I have a raw image (.dd) from a Windows (NTFS) partition. I have to find out when a specific file was created.
To that end I am trying to find the correct timezone that is used on the system.
There should be no need to determine the configured time zone, if your goal is simply to get the file creation time.
NTFS stores file timestamps in UTC. UTC, in turn, has the nice property of being monotonically increasing, and convertible to any known time zone simply by adding or subtracting the time zone offset for the subject's geographical and political location at the time (which you would need to establish through other means).

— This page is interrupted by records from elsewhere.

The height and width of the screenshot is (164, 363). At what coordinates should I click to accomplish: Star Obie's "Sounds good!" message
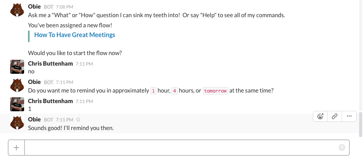click(x=78, y=119)
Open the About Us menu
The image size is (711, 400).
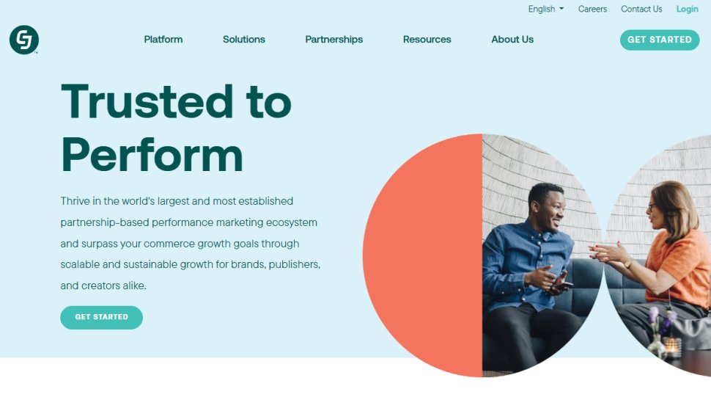[512, 40]
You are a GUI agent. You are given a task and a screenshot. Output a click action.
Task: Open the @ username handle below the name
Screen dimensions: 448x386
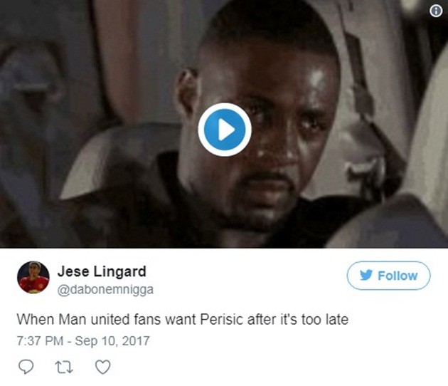[105, 290]
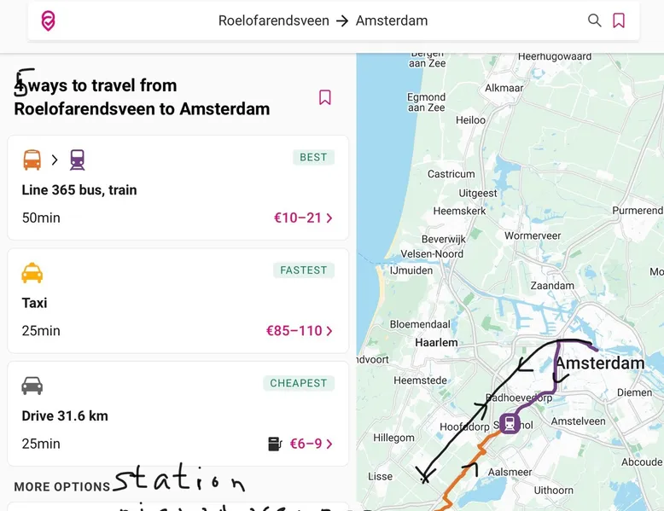Expand the €10–21 bus and train option
The height and width of the screenshot is (511, 664).
[303, 218]
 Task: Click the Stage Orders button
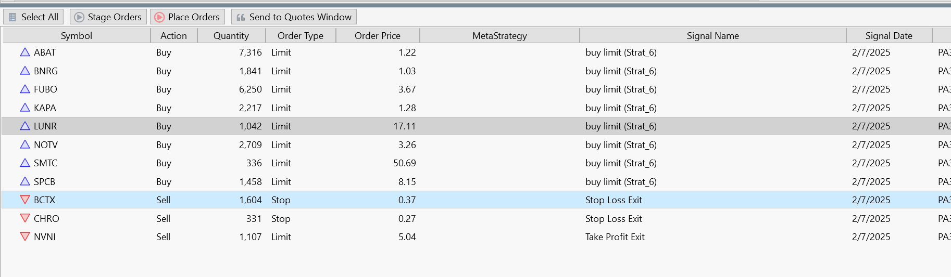point(108,17)
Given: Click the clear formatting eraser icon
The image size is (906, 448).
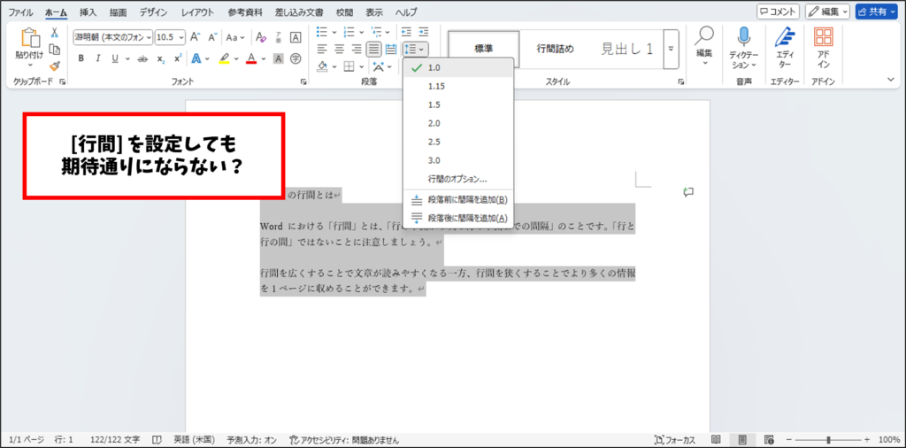Looking at the screenshot, I should tap(260, 37).
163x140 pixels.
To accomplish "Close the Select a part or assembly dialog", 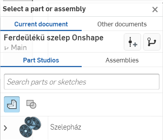I will pos(155,10).
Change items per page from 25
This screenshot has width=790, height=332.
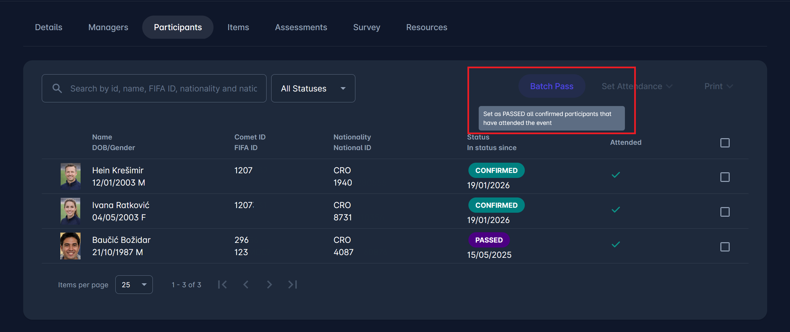134,285
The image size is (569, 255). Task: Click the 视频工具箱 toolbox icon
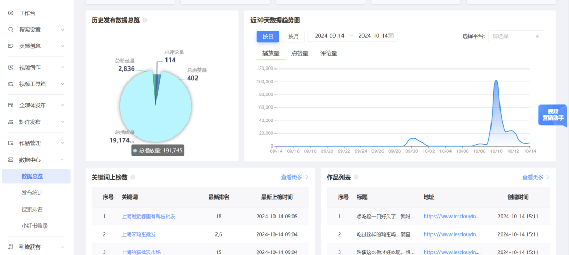tap(11, 84)
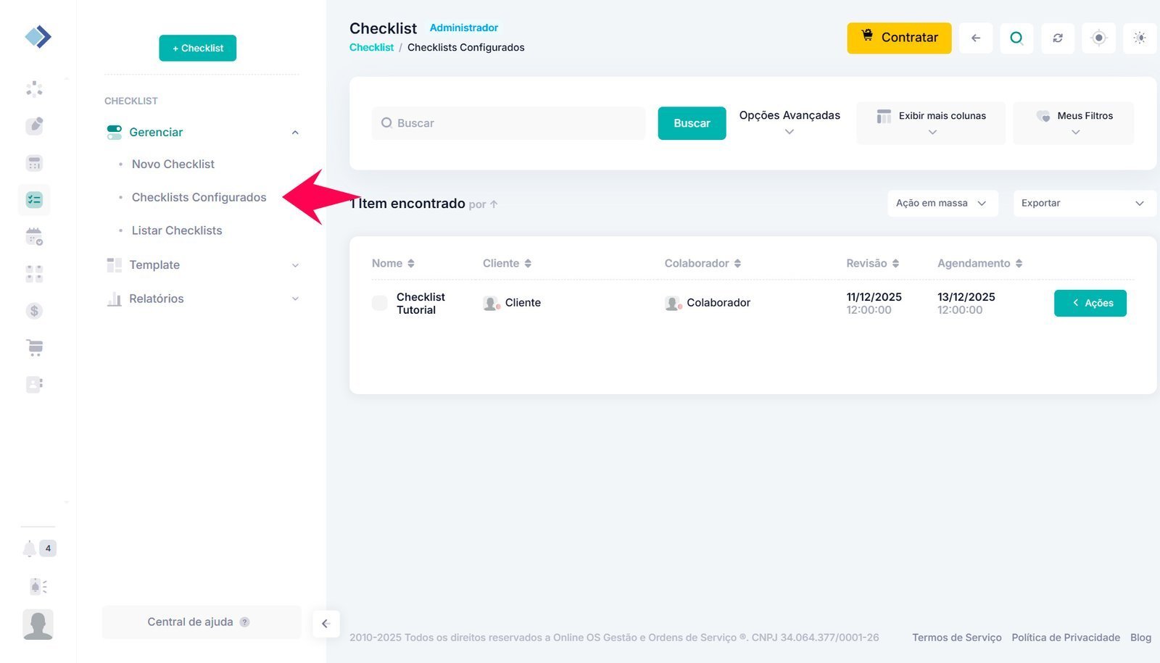Collapse the sidebar panel with arrow button

pos(326,623)
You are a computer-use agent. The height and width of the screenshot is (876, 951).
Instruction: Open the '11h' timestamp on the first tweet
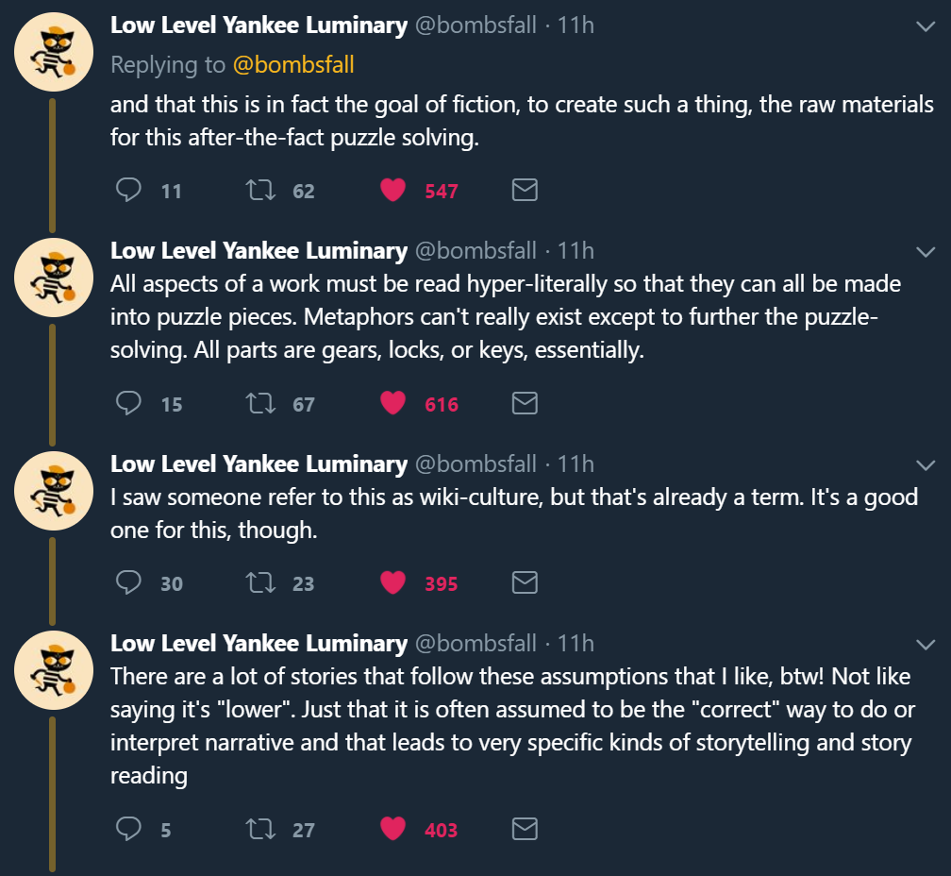(x=576, y=25)
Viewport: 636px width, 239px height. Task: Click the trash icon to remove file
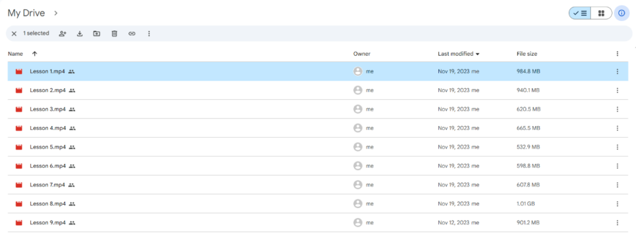coord(114,34)
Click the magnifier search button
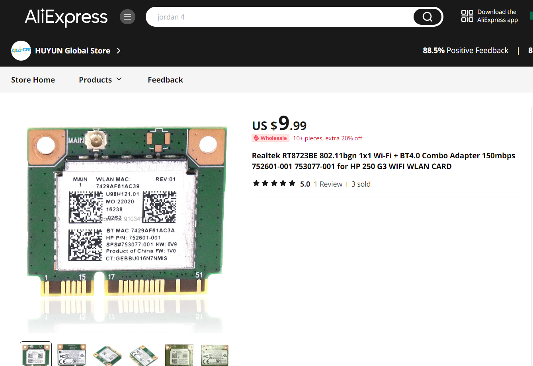533x366 pixels. pos(428,17)
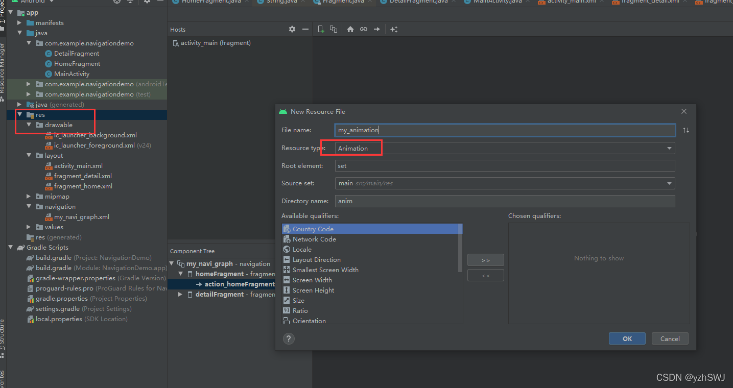
Task: Open the navigation editor settings gear
Action: (292, 29)
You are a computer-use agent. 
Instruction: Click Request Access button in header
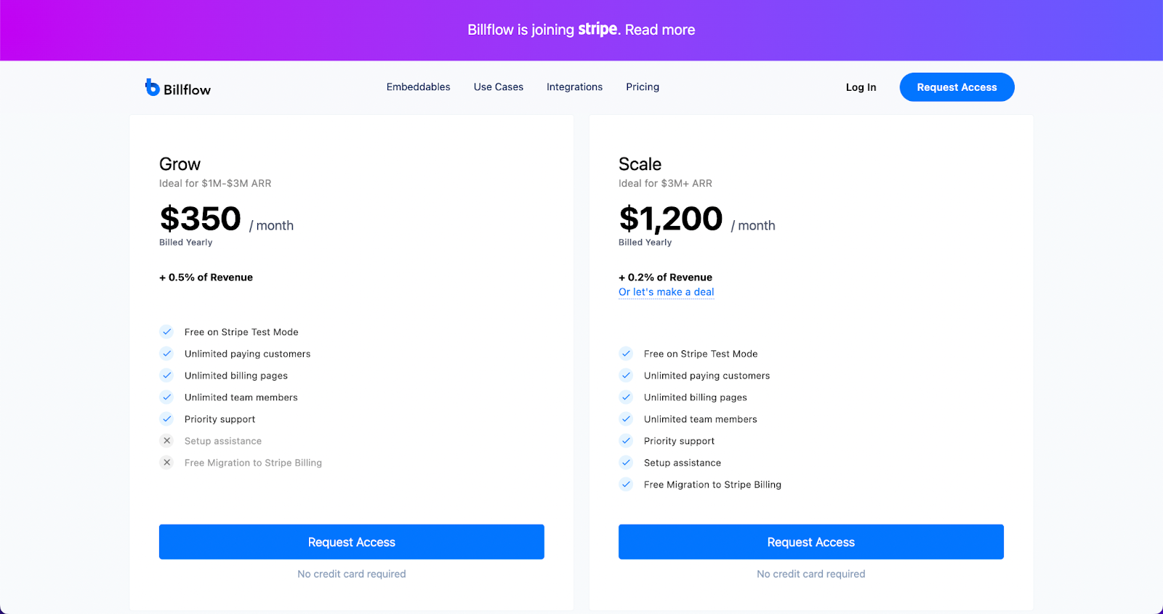pyautogui.click(x=957, y=87)
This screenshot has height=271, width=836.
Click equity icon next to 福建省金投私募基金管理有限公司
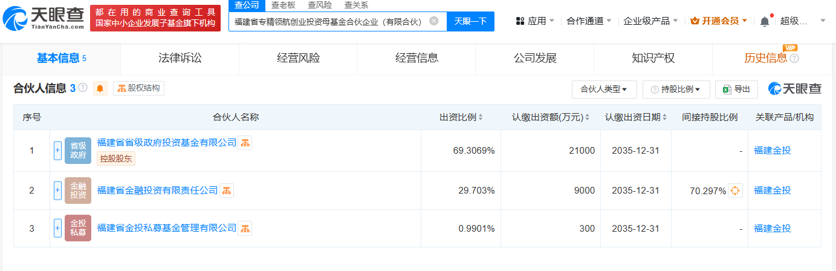pos(245,228)
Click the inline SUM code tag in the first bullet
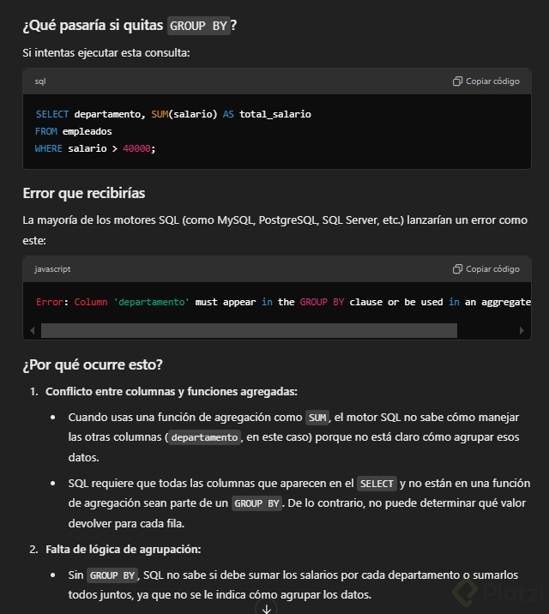 click(317, 418)
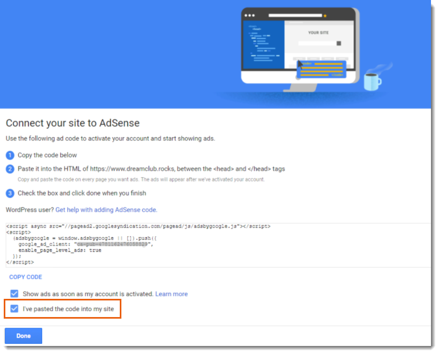This screenshot has height=354, width=439.
Task: Click the coffee mug illustration
Action: tap(372, 81)
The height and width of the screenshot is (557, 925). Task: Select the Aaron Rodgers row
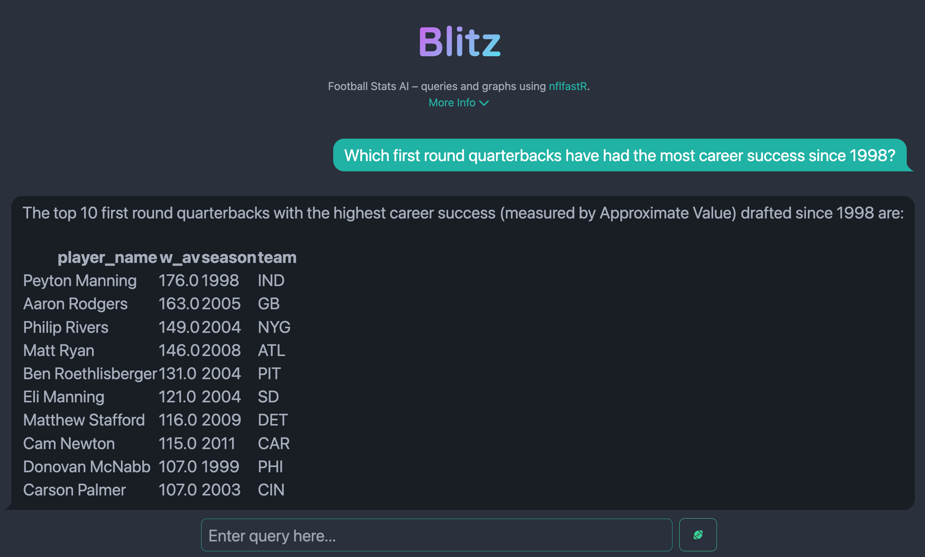pos(154,304)
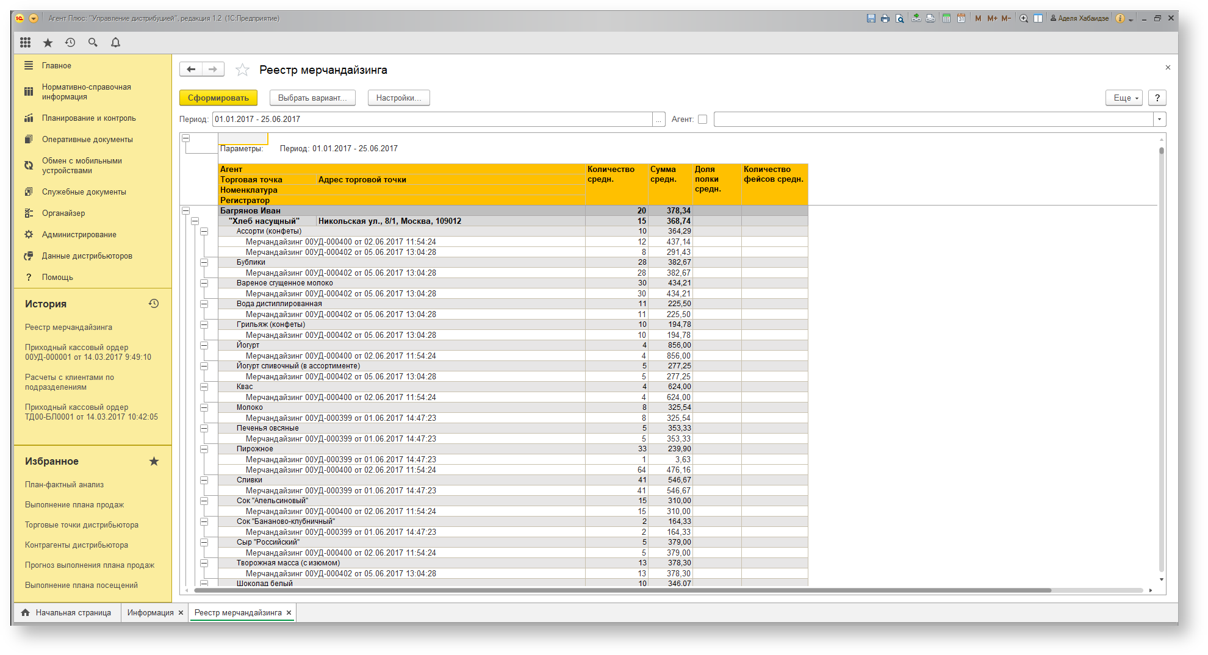Open the Еще dropdown menu
The image size is (1208, 655).
click(1124, 98)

Also note that any time zone configuration value that you extract from the registry will almost certainly show the currently configured (as of the time of the disk image) time zone, not the time zone configured at the time the file was created. Unless Windows keeps some sort of history of time zone settings, the latter won't be obtainable through the operating system's facilities, including deep digging through the registry.
Just present the file and state that file system metadata for the file in question indicates that when it was created, the computer's real-time clock was set to such-and-such UTC. You can also state that at that time, other evidence links the subject to a certain location, and present that evidence separately. That would establish the subject's location at the time, in turn establishing a reasonable local time zone for the subject at the time, which would allow you to state that in that location at that UTC time, local time was so-and-so.
If your role is simply in digital forensics, I would suggest that you simply present the UTC time as recorded in the file system metadata, and let someone else make any interpretation.
Do note however that any competent attorney would likely quickly point out that file system metadata timestamps do not imply that the file action indicated took place at that specific real-world time. The computer's real-time clock could have been set to literally any value within its valid range at the time the file action took place, and that arbitrary value would be recorded in the file system metadata.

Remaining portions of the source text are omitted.